Records supplied:
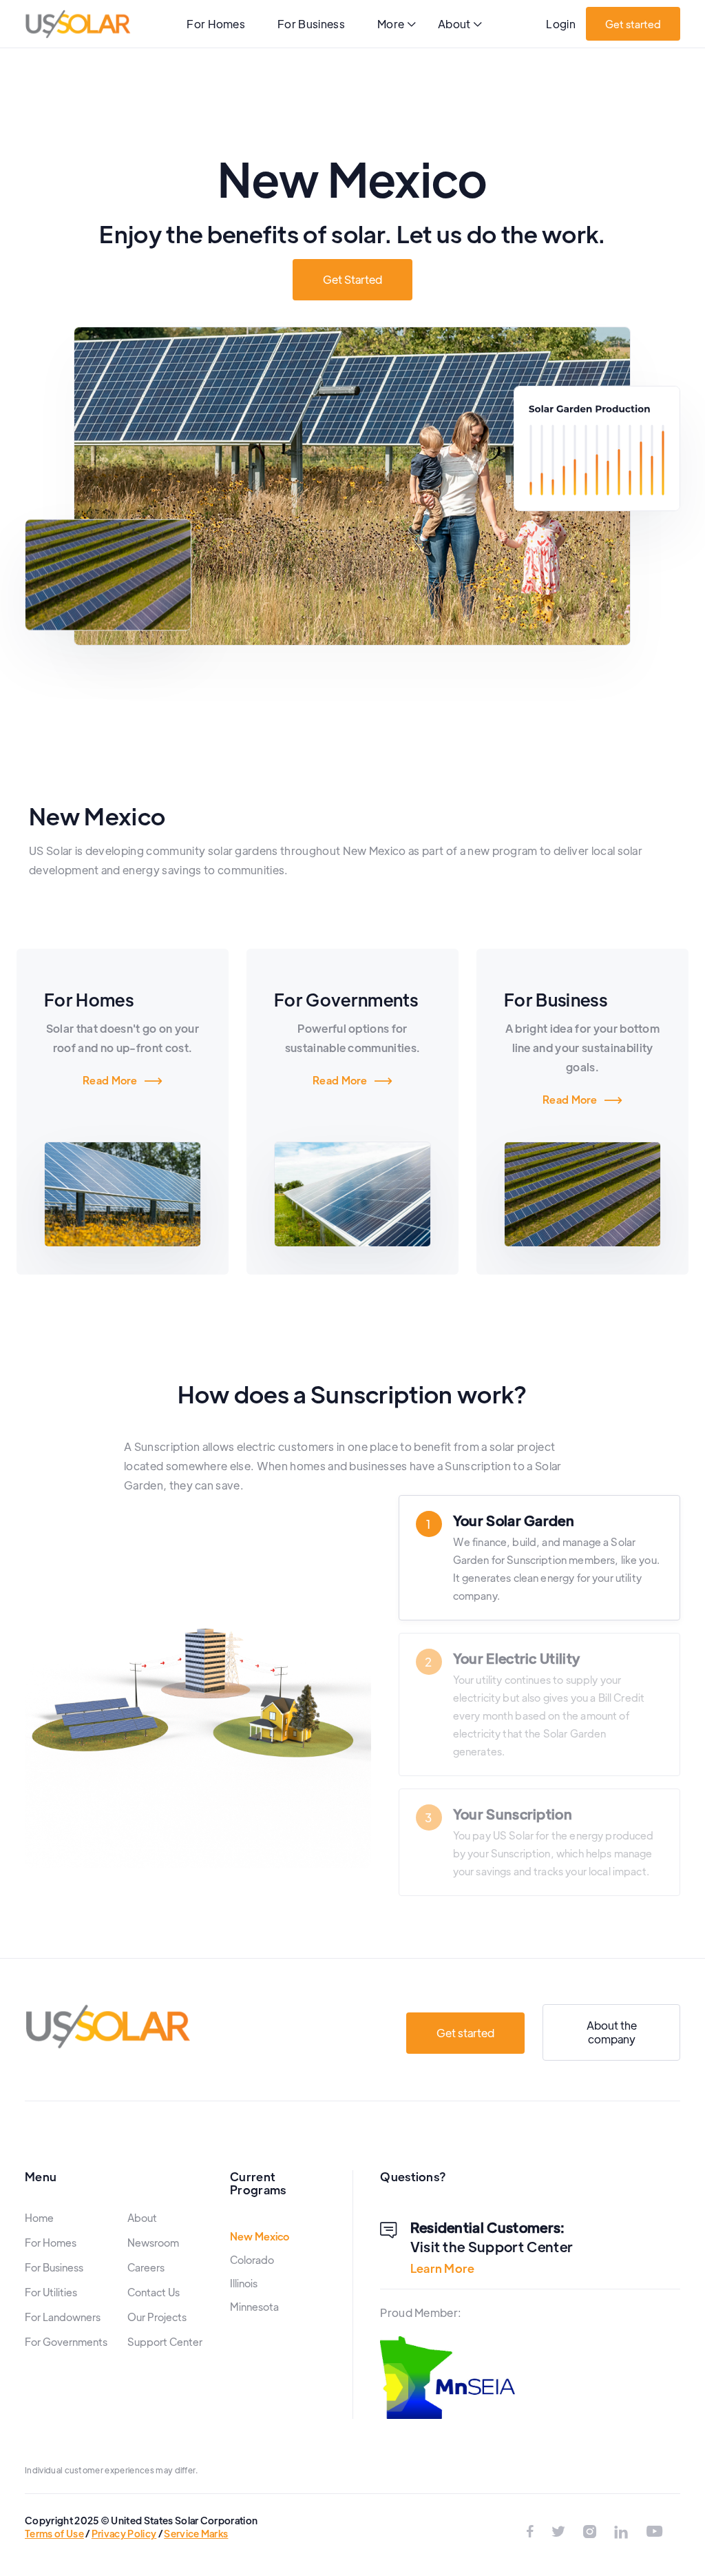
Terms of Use (54, 2533)
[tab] (539, 1557)
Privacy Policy (124, 2533)
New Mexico (259, 2236)
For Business (311, 24)
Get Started (352, 279)
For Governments (66, 2341)
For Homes (216, 24)
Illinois (243, 2283)
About (142, 2217)
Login (561, 24)
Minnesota (254, 2306)
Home (39, 2217)
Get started (633, 23)
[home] (78, 24)
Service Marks (196, 2533)
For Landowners (63, 2316)
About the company (612, 2032)
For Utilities (51, 2292)
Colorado (252, 2259)
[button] (396, 25)
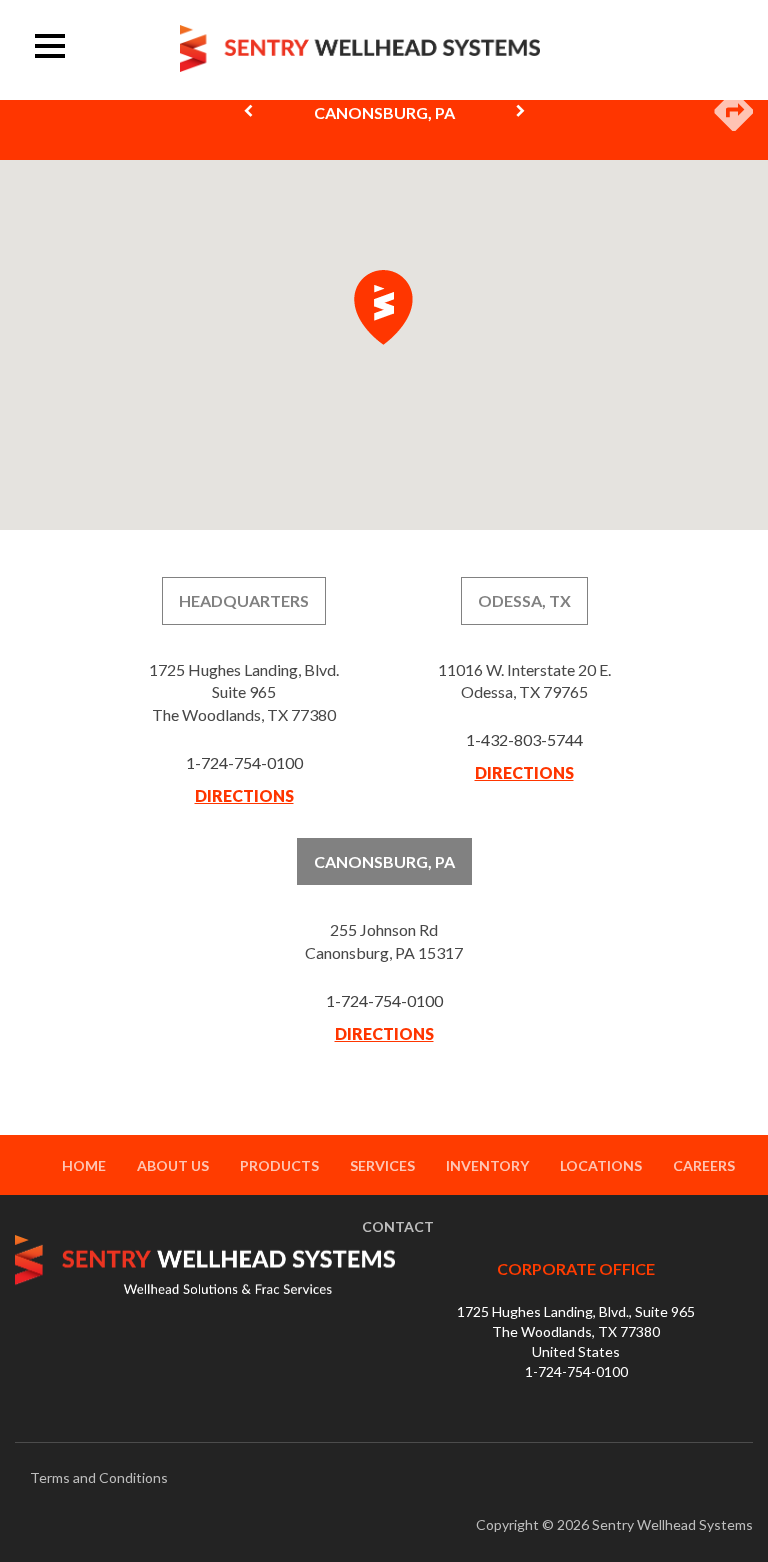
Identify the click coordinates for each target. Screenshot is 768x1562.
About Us (173, 1165)
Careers (704, 1165)
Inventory (487, 1165)
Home (84, 1165)
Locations (601, 1165)
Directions (244, 795)
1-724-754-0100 (244, 762)
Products (279, 1165)
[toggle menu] (50, 45)
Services (382, 1165)
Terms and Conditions (99, 1477)
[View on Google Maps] (733, 111)
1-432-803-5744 (524, 739)
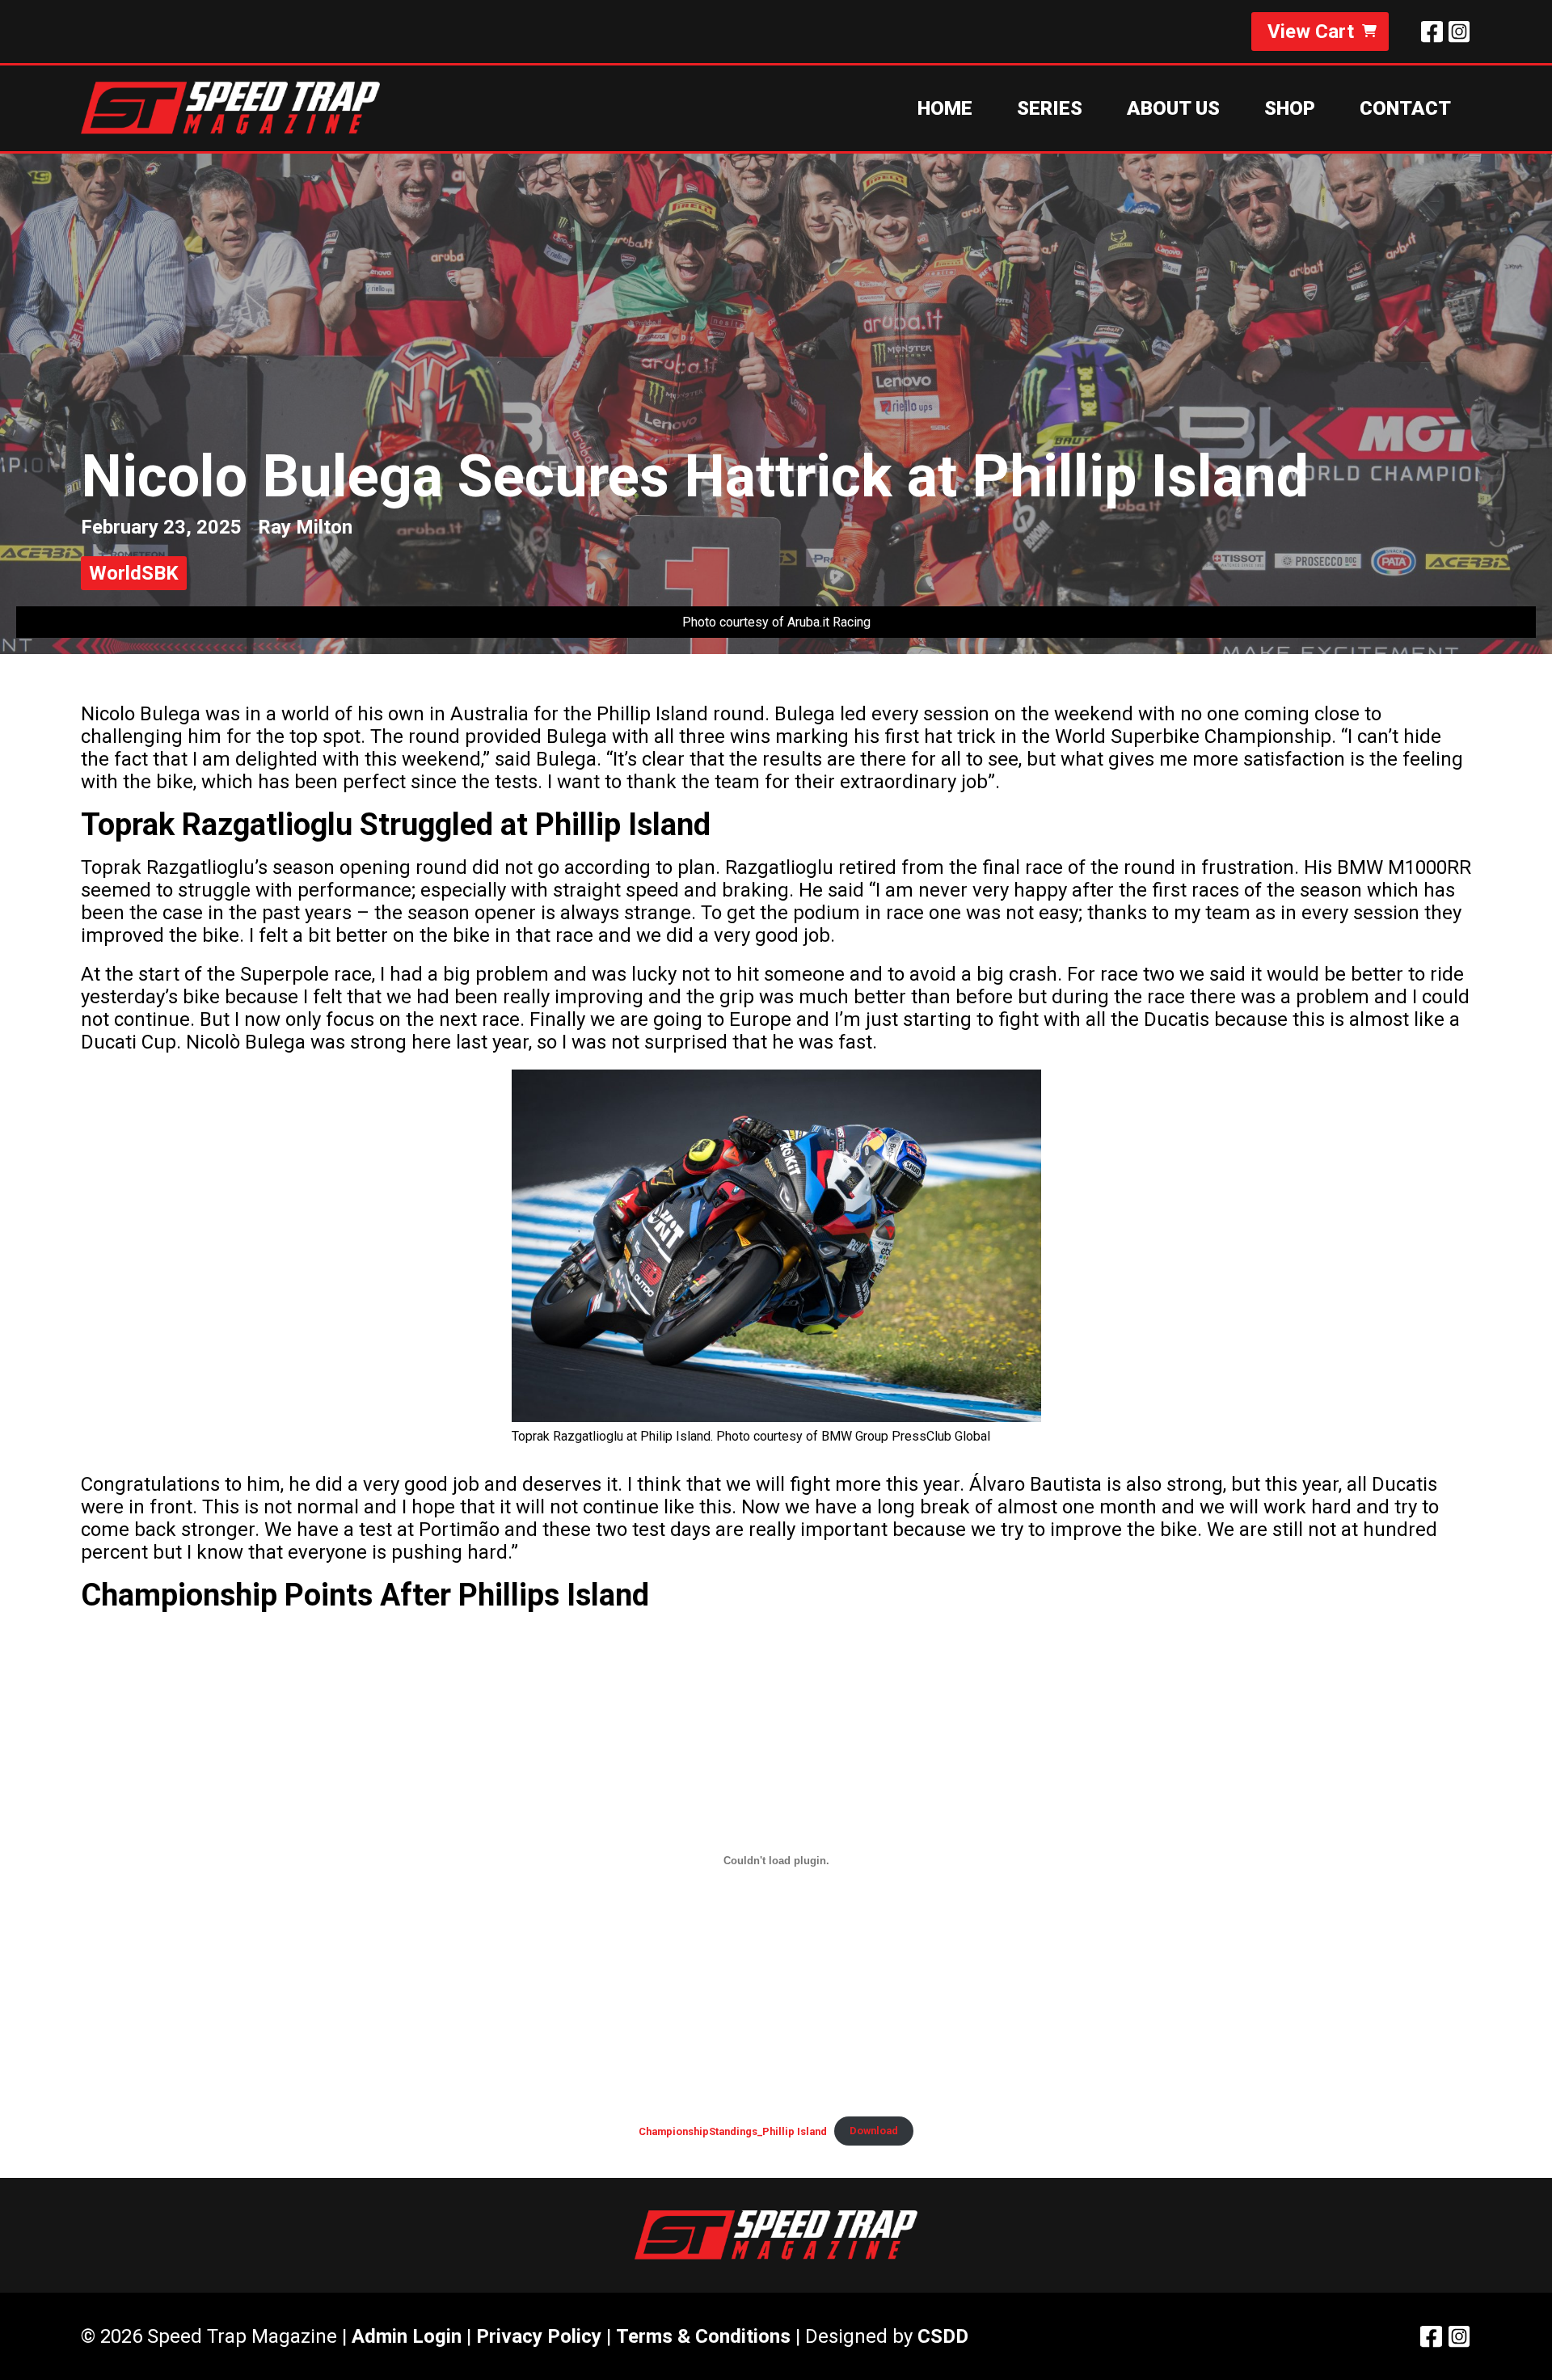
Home (944, 108)
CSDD (942, 2336)
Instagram (1459, 31)
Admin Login (407, 2336)
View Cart (1310, 31)
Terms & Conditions (703, 2336)
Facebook (1432, 31)
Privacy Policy (538, 2336)
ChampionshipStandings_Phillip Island (733, 2131)
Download (874, 2131)
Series (1049, 108)
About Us (1173, 108)
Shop (1289, 108)
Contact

Task directions: Pictures stay out; reproduce every line of the records exactly.

Task response:
Terms of Use (54, 2533)
[tab] (539, 1557)
Privacy Policy (124, 2533)
New Mexico (259, 2236)
For Business (311, 24)
Get Started (352, 279)
For Governments (66, 2341)
For Homes (216, 24)
Illinois (243, 2283)
About (142, 2217)
Login (561, 24)
Minnesota (254, 2306)
Home (39, 2217)
Get started (633, 23)
[home] (78, 24)
Service Marks (196, 2533)
For Landowners (63, 2316)
About the company (612, 2032)
For Utilities (51, 2292)
Colorado (252, 2259)
[button] (396, 25)
Identify the click coordinates for each target. Screenshot is 768x1562.
About Us (173, 1165)
Careers (704, 1165)
Inventory (487, 1165)
Home (84, 1165)
Locations (601, 1165)
Directions (244, 795)
1-724-754-0100 (244, 762)
Products (279, 1165)
[toggle menu] (50, 45)
Services (382, 1165)
Terms and Conditions (99, 1477)
[View on Google Maps] (733, 111)
1-432-803-5744 (524, 739)
Home (944, 108)
CSDD (942, 2336)
Instagram (1459, 31)
Admin Login (407, 2336)
View Cart (1310, 31)
Terms & Conditions (703, 2336)
Facebook (1432, 31)
Privacy Policy (538, 2336)
ChampionshipStandings_Phillip Island (733, 2131)
Download (874, 2131)
Series (1049, 108)
About Us (1173, 108)
Shop (1289, 108)
Contact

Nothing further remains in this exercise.